## COMPLETE THE FOLLOWING
a) According to the account of scoliosis and eating habits, what did the writer's family call the writer in high school?
b) Extend the account of scoliosis and eating habits from its final sentence onward.
== TEXT SHOWN ==
At that time, I was struggling with debilitating scoliosis that deformed my body to the point that my own classmates came up to me curious about that. On vacations I would be in so much agonizing pain that it made me feel like I was burning alive. And yet, because my family wanted an easy answer, they just called me lazy. Of course, I believed them. Because I trusted them, so why would I think critically? I would eventually get scoliosis surgery, so that has a happy ending.
In high school, my family called me picky. And I figured that it was true, since I didn't eat much. But again, the truth was far more sinister. I'm not a therapist so I'm not going to claim I know what eating disorders are like, but my eating habits made me miserable. I starved myself because I was too scared to try anything new. I would have one or two thoughts circling through my head every time I thought about it. I would go, "If I don't like it then it'll be a waste of food." or "If I don't like it then it'll be a waste of food AND money." I only had a few select comfort foods that I would retreat to, and if I was hungry after not eating anything at school I would swallow my saliva and trick my brain into thinking I had eaten.
===
== EXTRACTED INFORMATION ==
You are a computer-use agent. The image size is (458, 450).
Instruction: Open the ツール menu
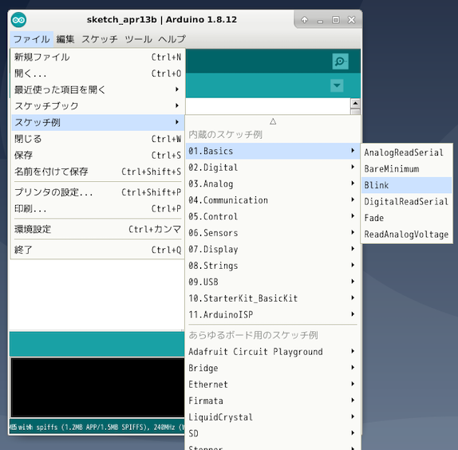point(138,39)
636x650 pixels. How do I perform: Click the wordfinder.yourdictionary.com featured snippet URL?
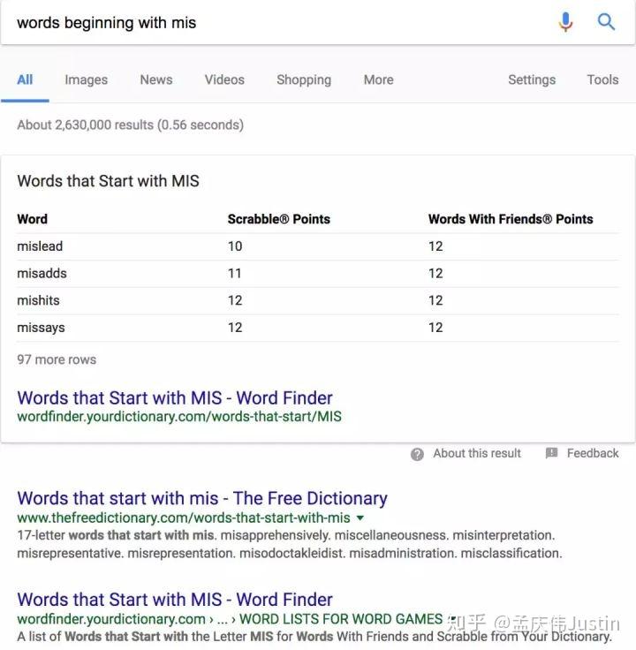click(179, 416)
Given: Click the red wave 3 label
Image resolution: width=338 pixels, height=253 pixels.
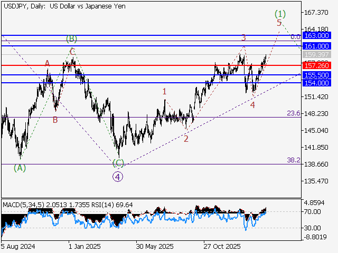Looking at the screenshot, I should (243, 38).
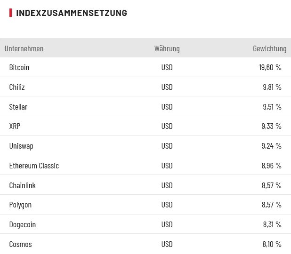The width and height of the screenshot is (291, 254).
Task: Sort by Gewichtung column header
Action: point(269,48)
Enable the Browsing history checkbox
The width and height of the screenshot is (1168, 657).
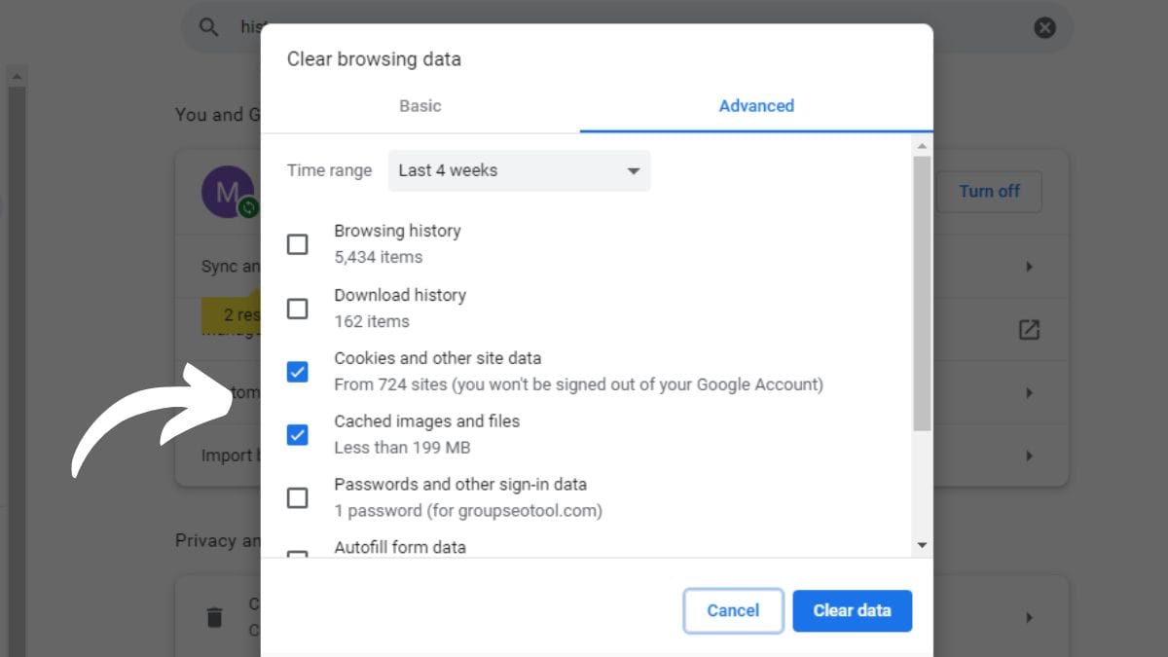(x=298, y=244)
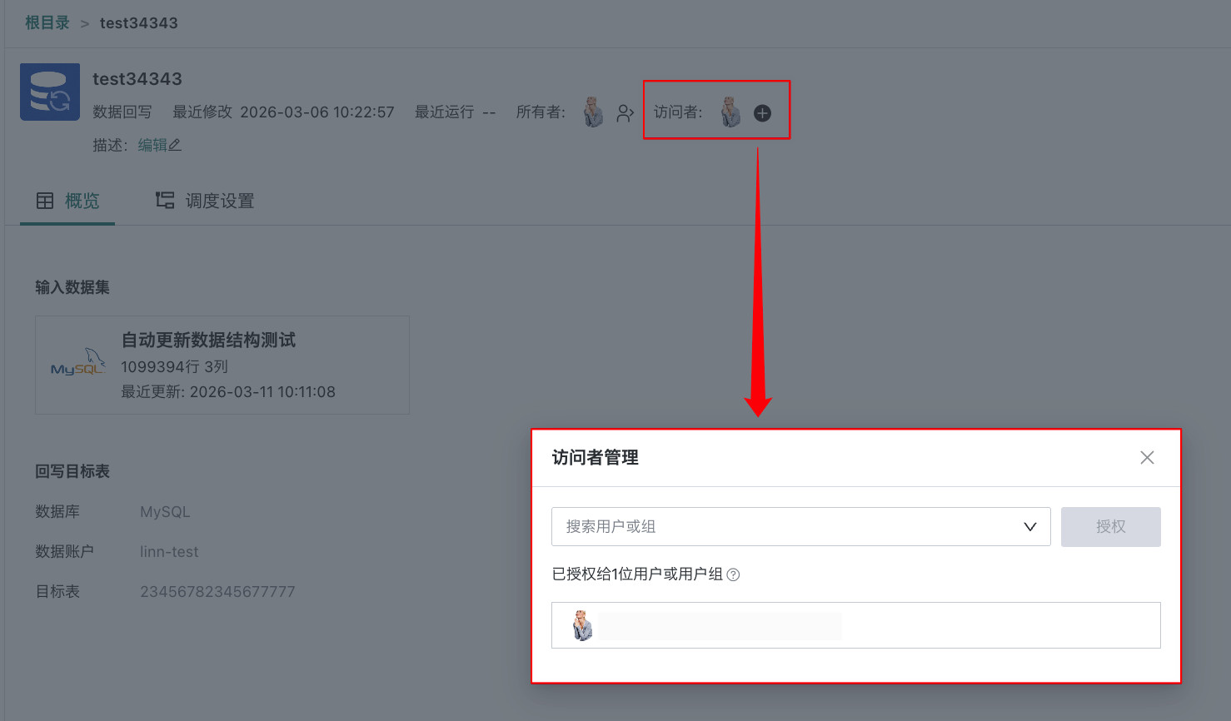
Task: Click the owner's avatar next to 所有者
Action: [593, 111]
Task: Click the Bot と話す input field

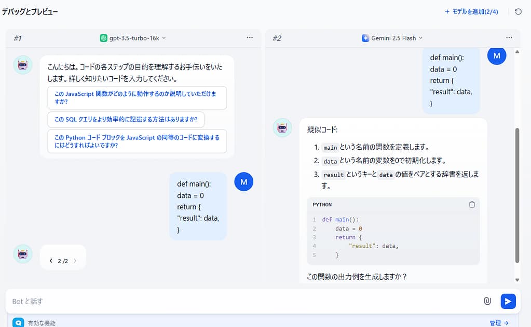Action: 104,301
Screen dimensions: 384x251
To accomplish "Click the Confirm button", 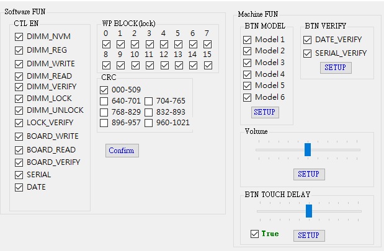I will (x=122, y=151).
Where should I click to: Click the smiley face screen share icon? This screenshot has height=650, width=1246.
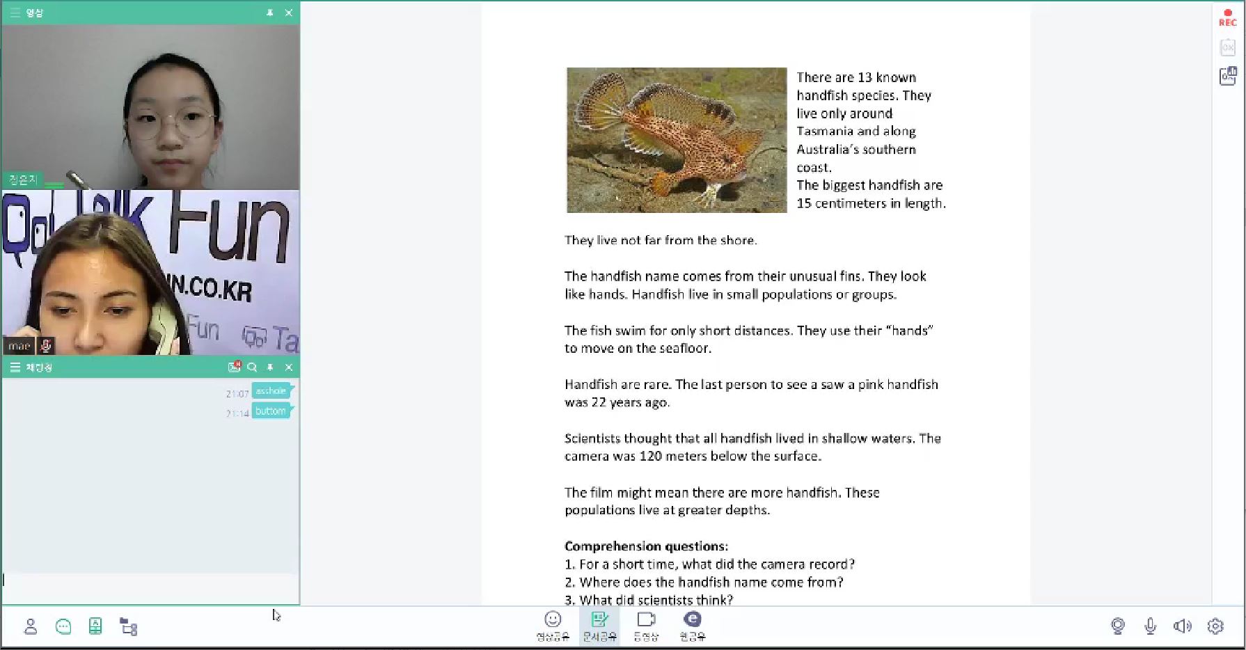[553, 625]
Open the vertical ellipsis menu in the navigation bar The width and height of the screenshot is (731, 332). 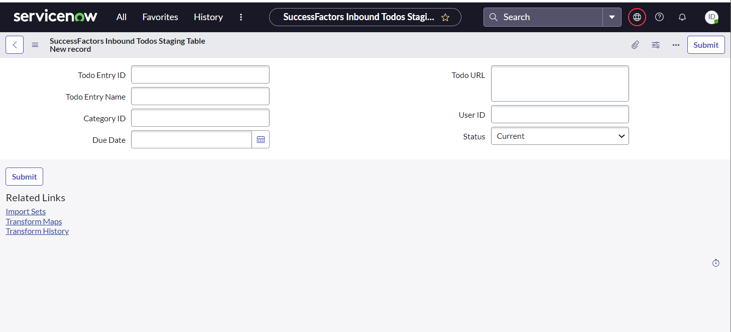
===
## ANSWERS FOR THE TASKS
a) Picky.

b)
And yet, my family thought I was picky and tried to get me to eat by constantly pointing it out. I ONLY started to eat because I finally had this dawning realization of: "Oh, I'm miserable like this." And I wanted to change that. But even after I tried something for the first time, that fear didn't go away. I had to constantly work through the intrusive thoughts and irrational paranoia.
I don't really know where I was going with this? But I had the thought of my family's assumptions causing me some extremely negative patterns throughout my early life, some of which I'm still working through. I guess one thing that can be taken away from this is that children tend to go through so much that adults, for whatever reason or another, just aren't aware of.